事業所は、支給を受けるために以下の手順を踏む必要があります。
- 「介護職員のキャリアアップの仕組み」「職場環境改善」計画を立てる
- 計画を都道府県・市町村などの自治体へ提出する
- 計画が承認されると、自治体が給与の上乗せ費用を事業所へ支給する
- 事業所が介護職員へ支給する
この事業所は介護職員が働きやすくなる取り組みをしているんだね、エライね!
と判断されると支給される仕組みです。
凡そ90%の事業所が『処遇改善加算』を申請しています。
うちの施設は貰えない!
という人はアナタの事業所が
- 支給要件を満たしていない
- 申請していない
のどちらかです。
「ブラック」事業所である可能性があるので要注意です。
「5つ」の区分
処遇改善加算には「5つ」の区分があります。
- 加算Ⅰ=37000円
- 加算Ⅱ=27000円
- 加算Ⅲ=15000円
(※加算Ⅳ、Ⅴは廃止予定のため割愛)
加算Ⅰ(難易度高)~Ⅲ(難易度低)となっています。
「加算Ⅰ」を取れている事業所は、介護職員のためになる取り組みをして評価されているという証拠なので、転職先を探す際などは必ず確認しましょう。
聞けば教えてくれます。
ピンハネできない
加算の金額を見て…
もらっている金額が少ない!!
施設が搾取しているんじゃないか!?
と激オコになる人がいますが、事業所は原則1円たりともピンハネできません。
- 自治体 → 事業所 → 介護職員
事業所は「左から右へ受け流す」トンネルのような役目をしているだけで、100%介護職員へ支給されます。
3000円しか支給されてないよ!
いくらなんでも少なすぎじゃない!?
と思う方もいるでしょう。
これには「原因」があります。
支給額が少ない理由
『処遇改善加算』は100%介護職員の手元に届きますが、自治体から支給された金額をどう割り振るかは事業所の自由なのです。
例えば…
- 主任 → 30000円
- アナタ → 10円
こんな割り振りも可能という事です。
不公平じゃないか!!
と激オコになる気持ちは解りますが
- 勤続10年のベテラン
- いつ辞めるか分からない新人
この2名に同額を支給することは、果たして平等でしょうか?
貢献度の高い職員に多く支給し、そでない職員には少額、もしくは支給無し、という判断をする事業所があってもおかしくはありません。

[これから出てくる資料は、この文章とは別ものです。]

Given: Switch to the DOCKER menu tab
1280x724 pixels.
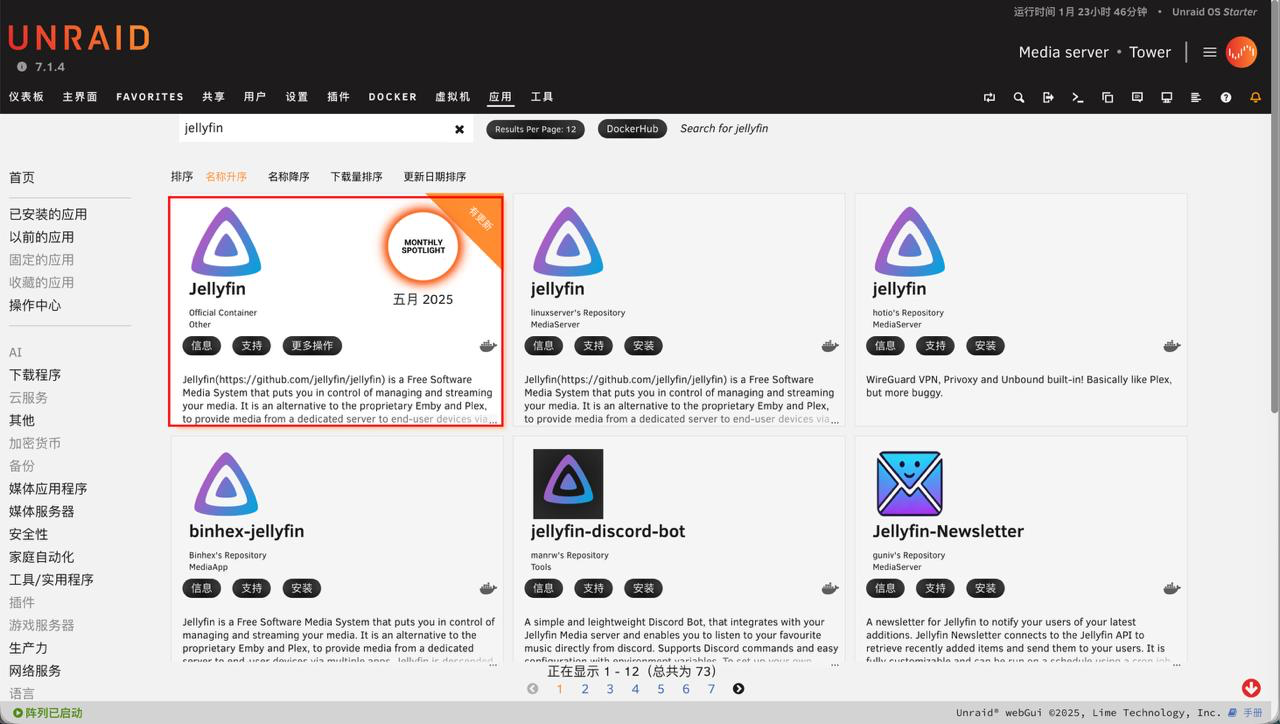Looking at the screenshot, I should [x=392, y=97].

この辺りの価値観や方針は事業所によって異なるので、転職の際などは具体的に確認しましょう。
ただ…
介護士Kは生意気でキライだから、コイツだけ支給しない。
他職員は一律2万円支給されているのに介護士Kだけ0円とか…
介護士Kはイケメンで私好みだから、Kだけ5万円あげちゃう♡
なんて事が可能なわけです。
好き嫌いで支給額を決める施設は過去にあったそうです。
こんな事が横行しては制度本来の意味が無くなってしまうので、事業所は『処遇改善加算』を算定するに要件として、全職員にその年度の『処遇改善加算』の支給に関して説明しなくてはいけない義務があります。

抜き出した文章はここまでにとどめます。